So I'm, trying to prove that a cell complex is Hausdorff. I've looked at a few proofs (namely that of Hatcher's algebraic topology) but a lot of them prove instead that a cell complex is normal. I just want to do the most basic and working from the definitions so I can understand it, but there are a lot of things I'm not comfortable with just yet that I wanted to clear up. So I defined a cell complex as a union of $X^n$ where
$$X^n = \{X^{n-1} \sqcup (\sqcup_\alpha D_{\alpha}^{n})\}/ \sim$$
where $\sim$ represents the relation $s \sim f_{\alpha}^n(s)$ where $ s \in \partial D_{\alpha}^n$ and $f_{\alpha}^n: \partial D_{\alpha}^n \to X^n$ is the attaching map of the $\alpha$-th n- cell.
Now I know that there is this quotient map $q: \{X^{n-1} \sqcup (\sqcup_\alpha D_{\alpha}^{n})\} \to \{X^{n-1} \sqcup (\sqcup_\alpha D_{\alpha}^{n})\}/ \sim $ and from what I understand about quotient spaces a set $U \subset \{X^{n-1} \sqcup (\sqcup_\alpha D_{\alpha}^{n})\}/ \sim $ is open if and only if $U$ is open in $\{X^{n-1} \sqcup (\sqcup_\alpha D_{\alpha}^{n})\} $. Now I'm sort of having trouble seeing what an open set in $\{X^{n-1} \sqcup (\sqcup_\alpha D_{\alpha}^{n})\} $ looks like. I understand that these cell complexes are build recursively. So I was thinking that open in $\{X^{n-1} \sqcup (\sqcup_\alpha D_{\alpha}^{n})\} $ means open in $\{X^{n-2} \sqcup (\sqcup_\alpha D_{\alpha}^{n-1})\} $. But then if you follow this recursively you eventually get back to $X^0$ which is a set of finite points. Which I don't really understand how to define as open, is it the subspace topology on $X$? I'm not sure.

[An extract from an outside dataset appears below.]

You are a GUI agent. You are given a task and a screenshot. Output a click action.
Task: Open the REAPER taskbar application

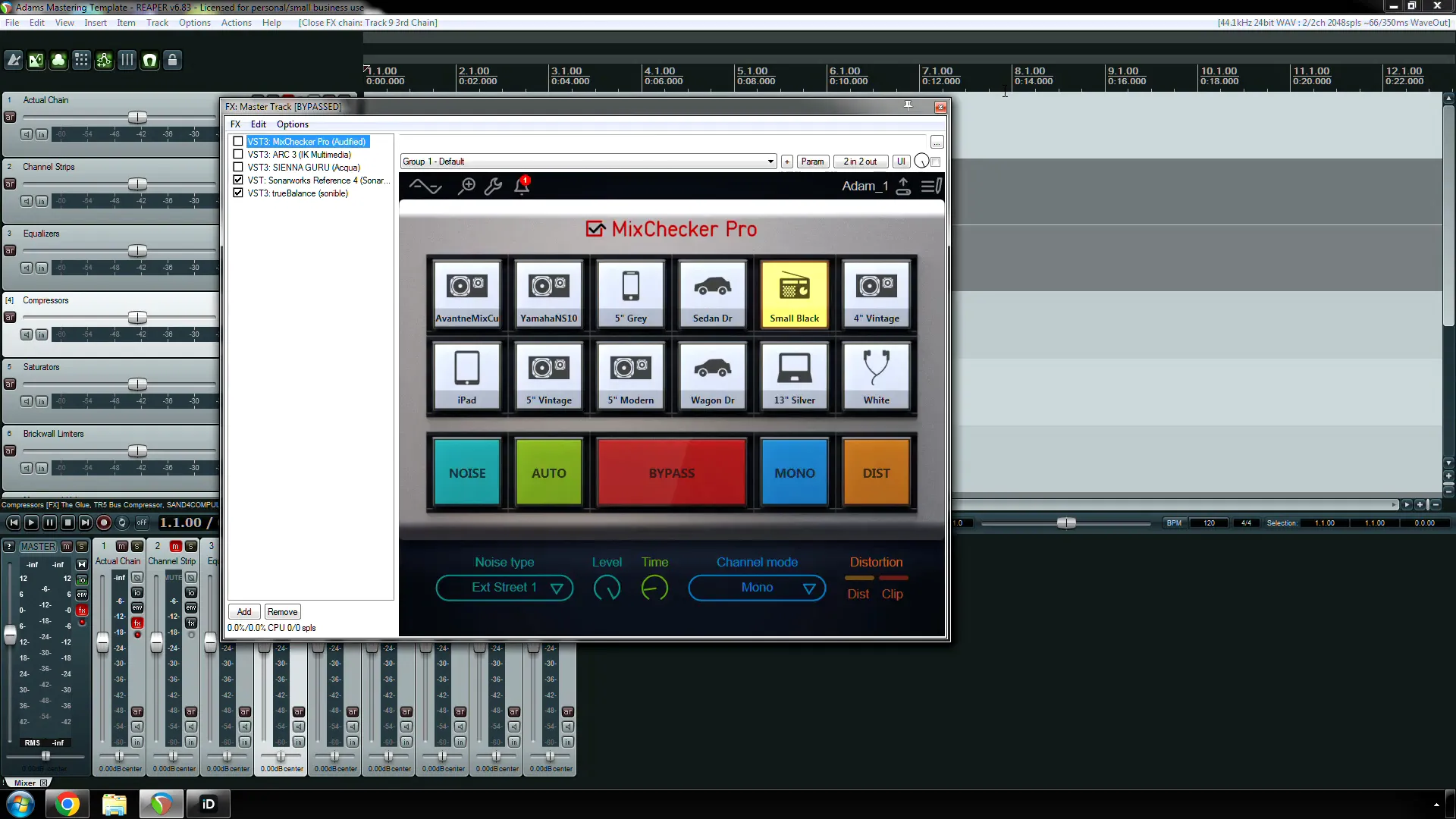point(161,804)
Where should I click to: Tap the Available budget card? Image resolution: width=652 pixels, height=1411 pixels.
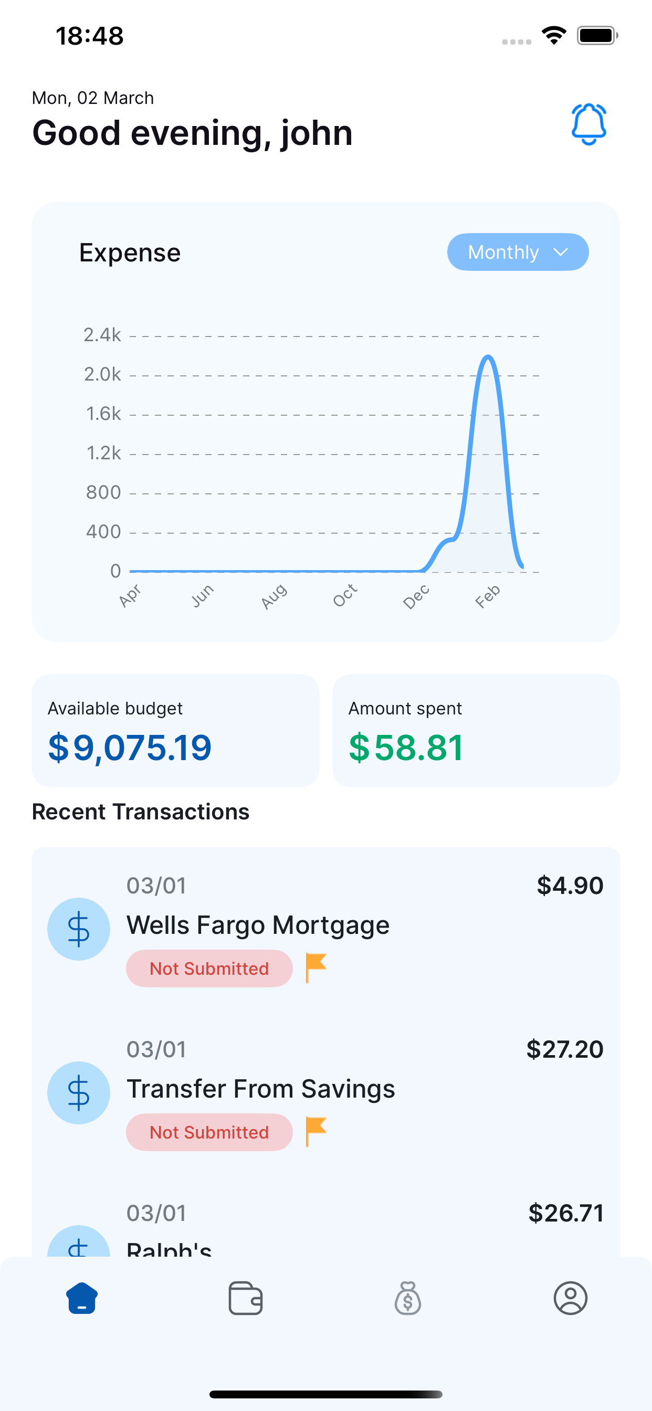(x=175, y=730)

Then I also saw that $X$ has the weak topology where $A \subset X$ is open in $X $ if and only if $A \cap X^n$ open in $X^n$ for all $n$, but then that leads me back to what does an open set in $X^n$ look like.
I also saw that for each attaching map $f_{\alpha}^n$ you have this extension called the characteristic map $\Phi_{\alpha}^n: D_{\alpha}^n \to X$ and I saw that $A \subset X$ is open if and only if $(\Phi_{\alpha}^n)^{-1}(A)$ is open in $D_{\alpha}^n$ for all $\alpha$ and for all $n$. But then what does it mean to be open in $D_{\alpha}^n$, is this the subspace topology on X? And eventually $D_{\alpha}^0$ are a bunch of points (0-cells) so how can something be open in that, even using the subspace topology I cannot see it.
After I understand that I want to show the Hausdorff property by taking $a,b \in X$ and finding some neighborhoods $N_a, N_b$ respectively so that $N_a \cap N_b = \emptyset$. But I am just having trouble understanding what these neighborhoods would look like.
I know this is super long, but I would really like it if somebody could explain it to me, I've been trying to use various texts and online references but I still do not fully understand.